Sabia que nós podíamos ser felizes? Como um casal comum, que pensa em ter uma vida saudável ao lado do companheiro. Mas porque você não pensa o mesmo? Porque você não assume esse risco logo de uma vez? O que você tem a perder? Sou o único aqui que está se importando. O único a te desejar imensamente, bem mais do que você me deseja.


Veja o sol que se põe. Veja as gaivotas que decoram o horizonte. Tão belo, e tão puro. Nosso lance é tão belo, mas é tão mortífero. Tão destrutivo, tão instável. Queria café agora. E estou te querendo agora, e de uma forma adoravelmente excitante. 

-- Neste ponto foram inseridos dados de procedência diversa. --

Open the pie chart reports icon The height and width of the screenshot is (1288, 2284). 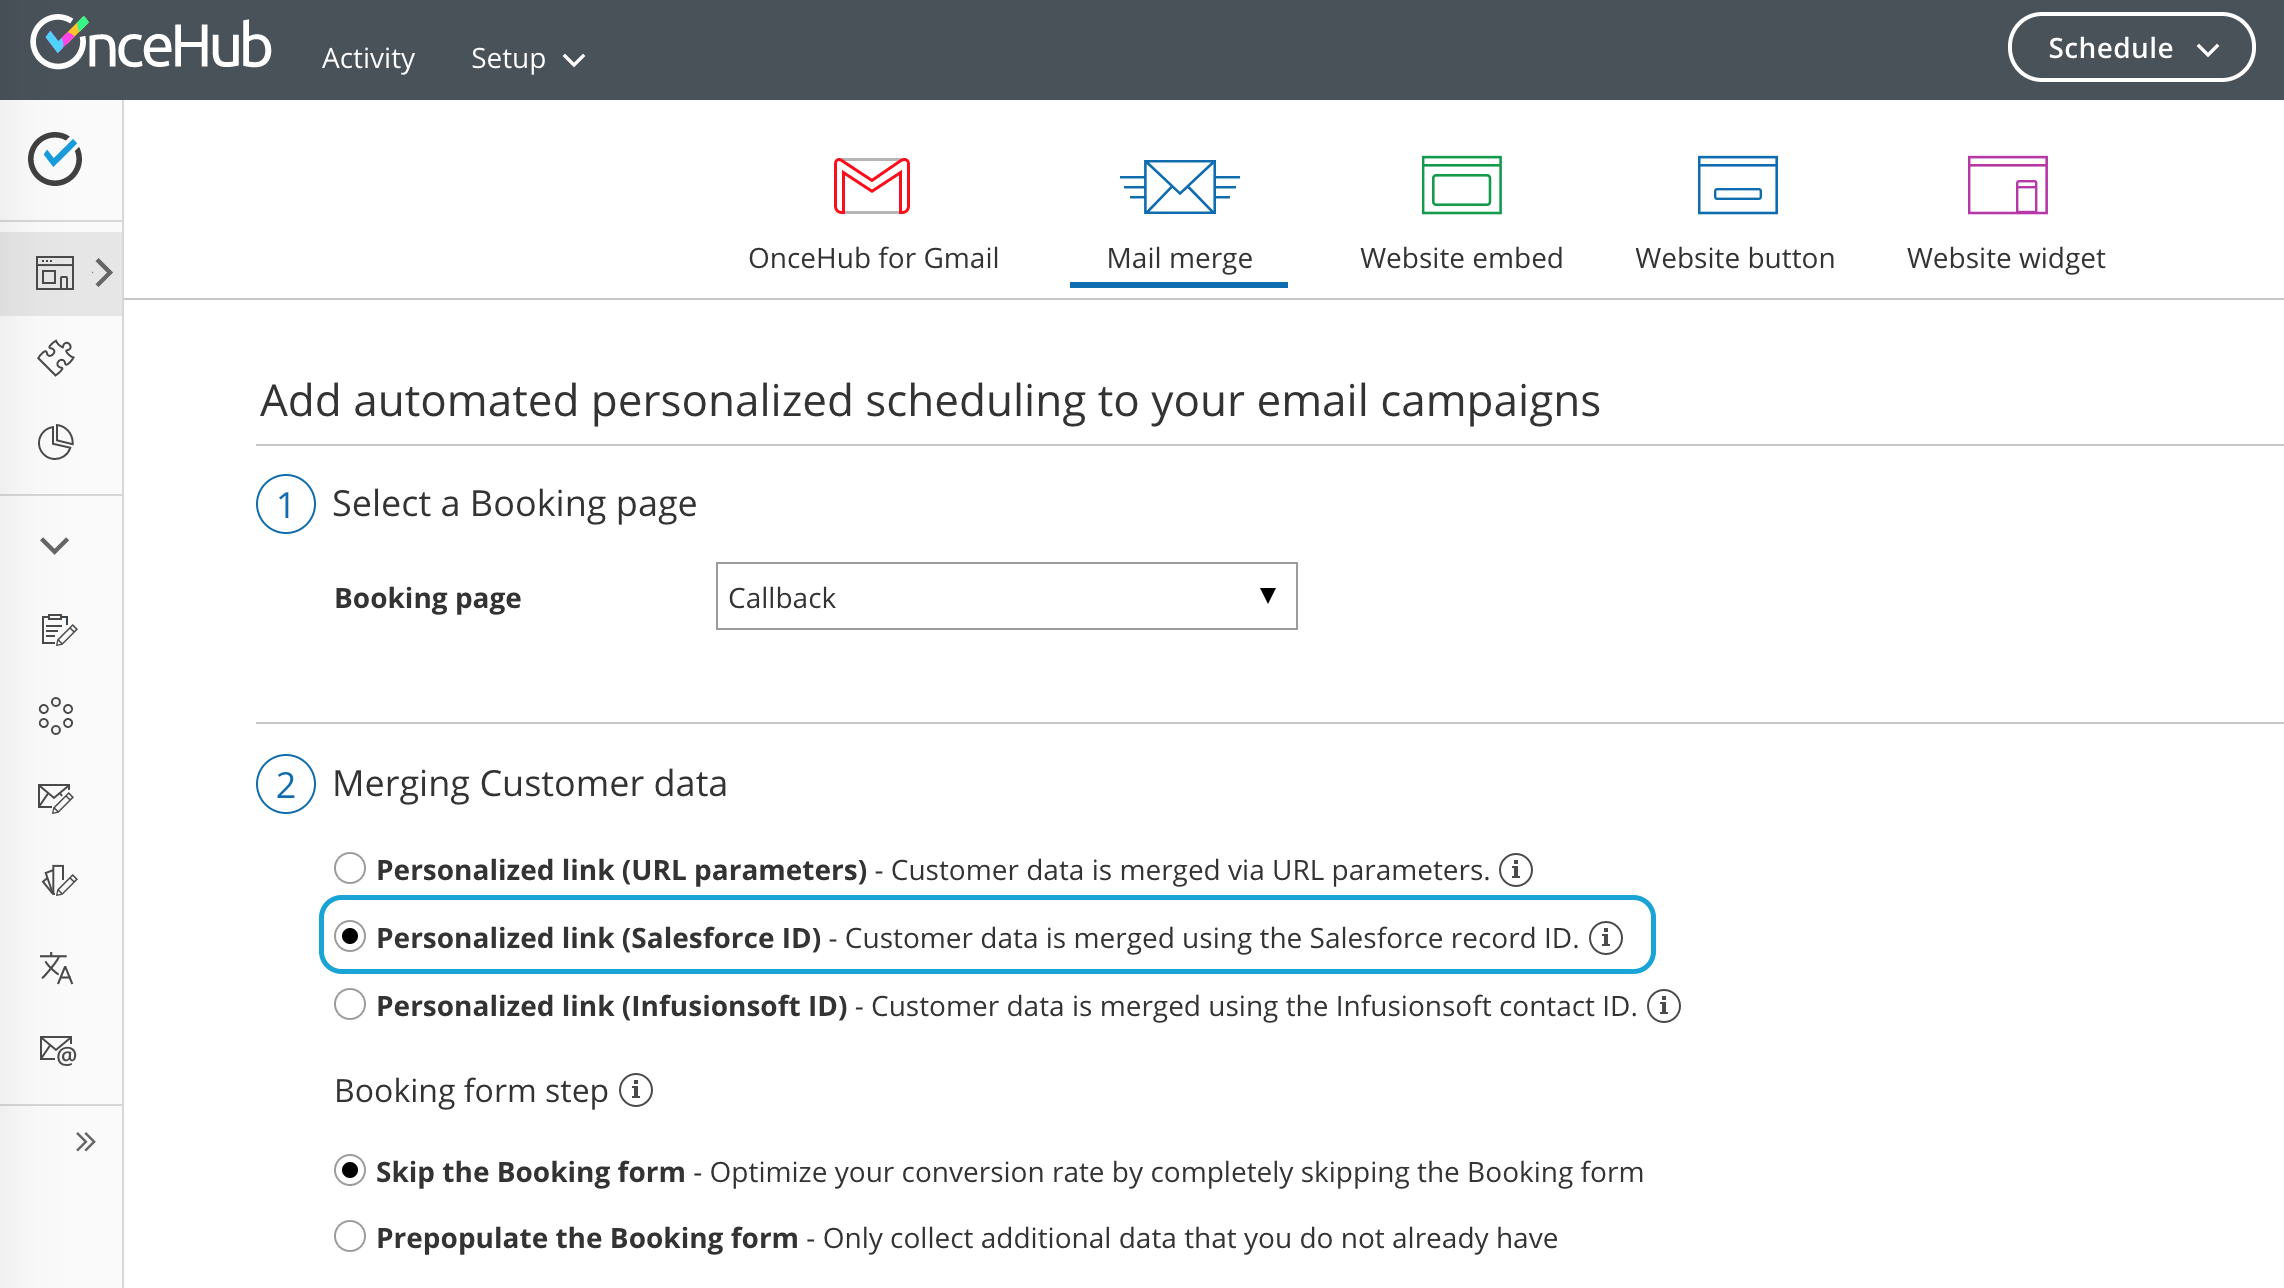tap(56, 442)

Da Existência do Tolo Apaixonado



Havia muros. Tinham grades e arames farpados. Guardas armados até os dentes, prontos a matar qualquer um que ousasse se aproximar. No meio disso tudo tinha um prédio, igualmente bem vigiado e protegido. Lá dentro, depois de infinitas portas codificadas e alçapões bem fechados, existia uma sala. E nesta sala tinha uma caixa. E finalmente dentro dessa caixa, tinha meu coração calejado a pulsar.

Você tinha todas as chaves, todos os códigos, todos os acessos. Você pulava os muros sem dificuldades alguma, você cortava os arames sem nenhum problema. Era camarada dos guardas, que te deixavam passar. Foi você, e só você, o primeiro e único a fazer isso com tamanha perícia. A sua habilidade invejável, seus discursos de amor inflamados, seus métodos não tão convencionais de conquista... Tudo isso contribuíra para a entrega condicional do meu eu. Sim, eu me joguei de uma forma tão abrupta nisso tudo, me desfiz num punhado de sentimentalismos baratos, coloquei tudo a perder. E me diga, pra quê? O que ganhei com isso?  E o pior disso tudo foi a forma como você agiu. Com tamanhas façanhas sentimentais já citadas, me seduziu de uma forma tão covarde e cruel que até hoje me belisco ao me lembrar disso. Usou de toda uma estratégia eficaz para me fazer deixar levar nesta onda de falsos amores. E eu, apaixonado e tolo, cai nesta armadilha.

Aí então fez festa no meu coração. Quebrou, pisou, cuspiu, estraçalhou... Aquilo foi humilhante. Nunca antes fui tão manipulado por tanta frivolidade. Quando enfim despertei do torpor, e ele já ter ido embora, percebi a desgraça. Amaldiçoei-me, jurei que isso nunca iria acontecer novamente e que uma nova fortaleza iria ser feita, mais poderosa do que a anterior. Prometi e clamei tanta coisa, que nem me lembro da metade.
Agora depois de tantos meses, isto recomeça. Novo amor, nova paixão, nova ameaça. O meu cérebro, neste curto e tortuoso período de tempo, não pensa. Apenas existe a vontade de se jogar no mar aberto dos desesperados amorosos. Mas agora não sou tão inocente. Cada vez mais, a cada decepção perpetrada em meu coração, fico mais mordaz e astuto. Não irei me deixar convencer tão facilmente.


O céu desaba neste momento, e eu estou bem debaixo dele. Louco para receber os anjos que dele caem rumo ao inferno carnal das existências humanas. As existências dos tolos apaixonados. 

Olá

É satisfeito que inicio esse blog. Mas já deixo avisado: Não espere muita coisa daqui.